OffensiveCommunity (OC) seems to be on the fringes of legality. As the name suggests, the forum focuses on breaking into systems: it provides step by step instructions, and advertises hacking tools and services.
HackThisSite (HT) seems to be in between these extremes represented by the first two forums. For example, there discussions and competitions on hacking challenges, but it does not act as openly as a black market of illegal services and tools compared to OffensiveCommunity.
EthicalHackers (EH) seems to consist mostly of “white hat" hackers, as its name suggests. The users discuss hacking techniques, but they seem to have a strict moral code.
Darkode (DK) is a forum on the dark web that has been taken down by the FBI in July 2015. The site was a black market for malicious tools and services similar to OffensiveCommunity.

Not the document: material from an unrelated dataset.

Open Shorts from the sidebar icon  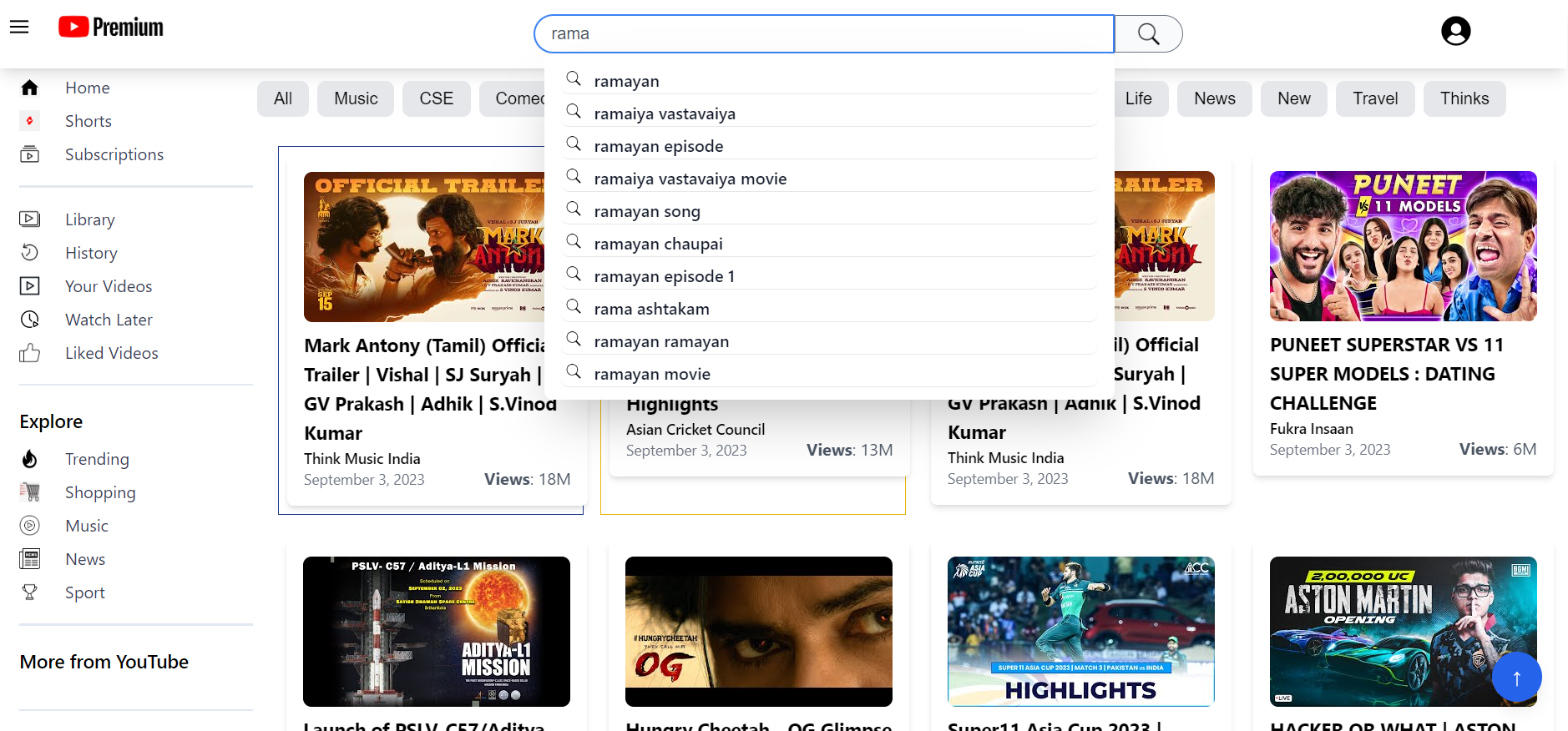[x=30, y=121]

Our goal is to identify and report IP addresses that the forum readers report as malicious. We currently do not assess whether the author of the post is right, though the partial overlap with blacklisted IPs indicates so. We leave for future work to detect misguided reports of IP addresses.
Determining the ground-truth. For both of the problems we address here, there are no well-established benchmarks and labeled datasets. To train and validate our approach, we had to rely on external databases and some manual labelling. For the Identification problem, we could not find any external sources of information and benchmarks. To establish our ground-truth, we selected dot-decimal expressions uniformly randomly, and we used four different individuals for the labelling. To ensure testing fairness, we opted for balanced datasets, which led us to a corpus of 3200 labeled entries across all our forums.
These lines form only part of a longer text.